------ Provided records
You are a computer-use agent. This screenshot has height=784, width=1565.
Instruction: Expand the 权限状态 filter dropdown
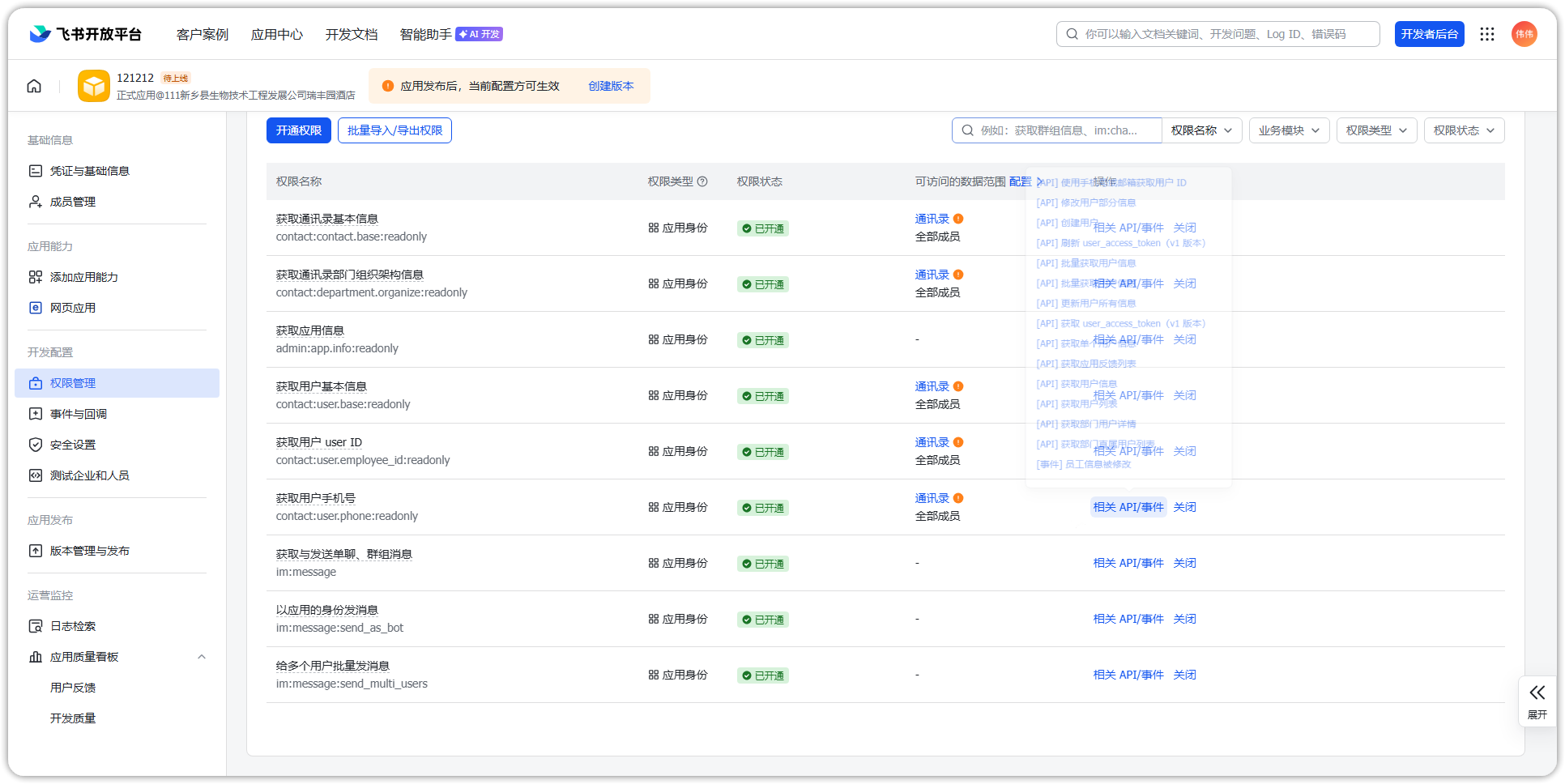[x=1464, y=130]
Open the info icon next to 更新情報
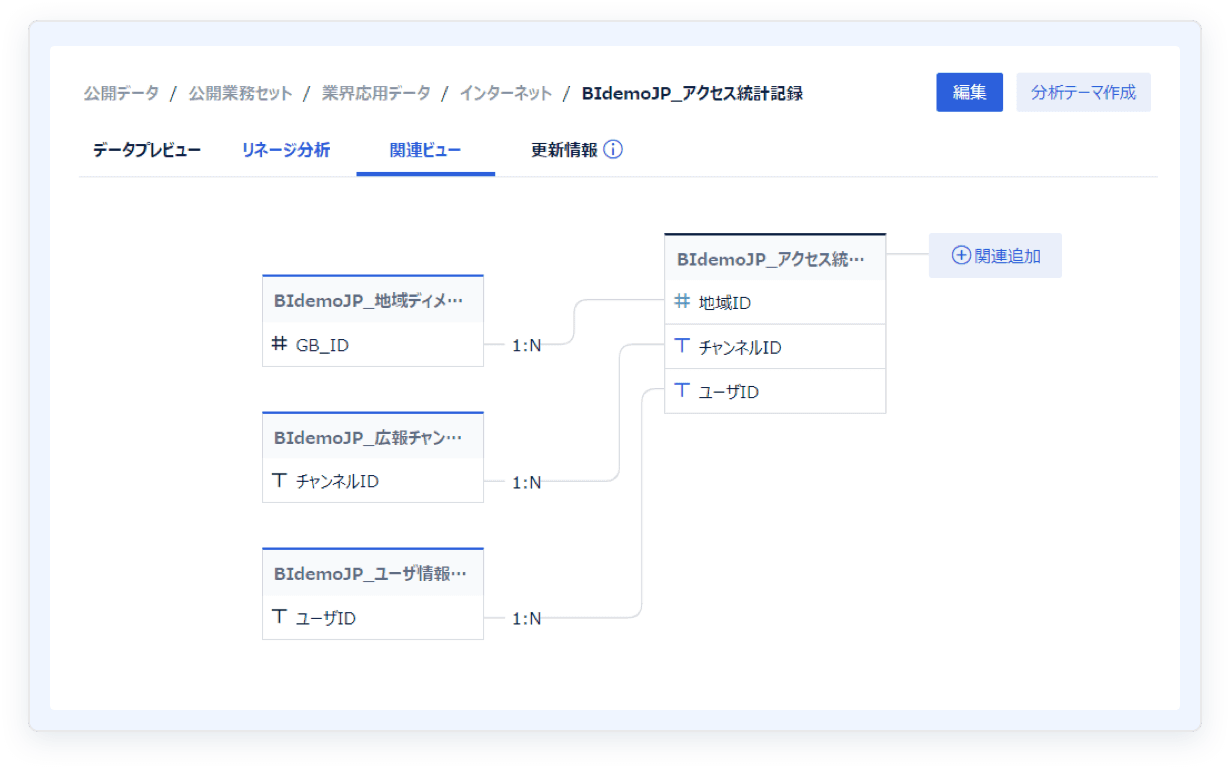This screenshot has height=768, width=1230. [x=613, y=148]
------------
------ Provided records
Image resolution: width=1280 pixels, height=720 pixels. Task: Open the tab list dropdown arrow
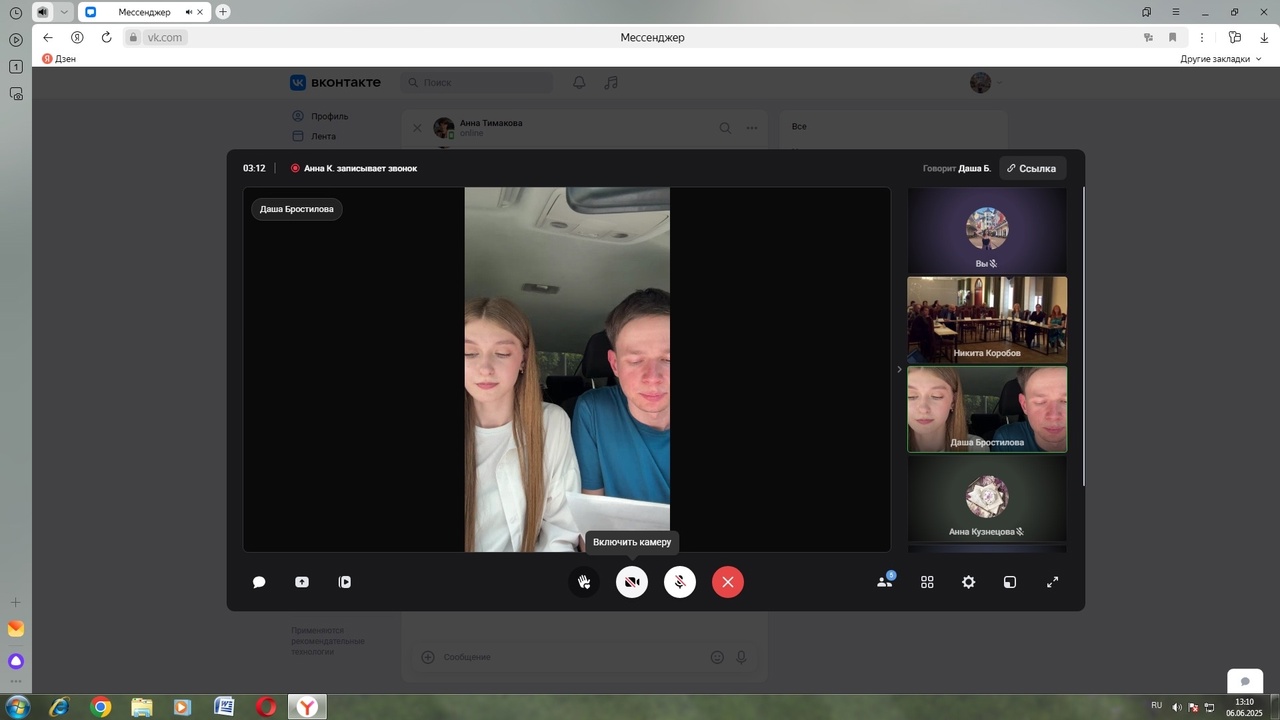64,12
------------
------ Provided records
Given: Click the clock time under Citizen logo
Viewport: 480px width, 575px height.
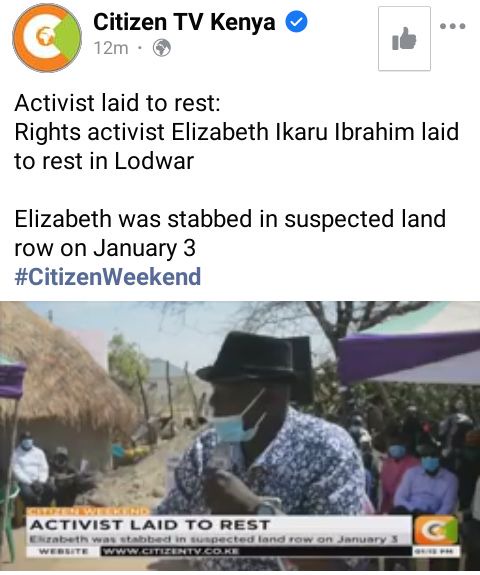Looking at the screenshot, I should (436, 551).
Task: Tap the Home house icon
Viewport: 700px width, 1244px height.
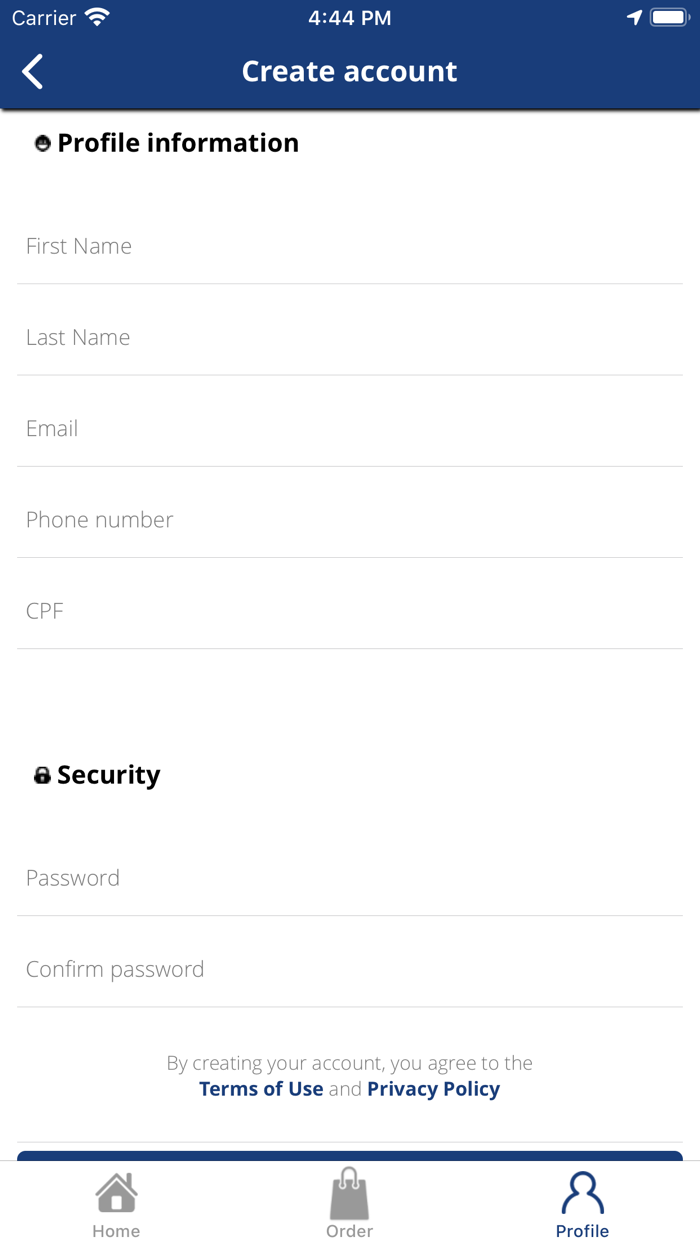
------------
What is needed:
Pictures do not belong in the answer. Return the lines above starting at the one with "Viewport: 480px width, 575px height." and ending at the one with "Viewport: 700px width, 1244px height.", both kept, exactly.

Response area:
Viewport: 480px width, 575px height.
Looking at the screenshot, I should (436, 551).
Task: Tap the Home house icon
Viewport: 700px width, 1244px height.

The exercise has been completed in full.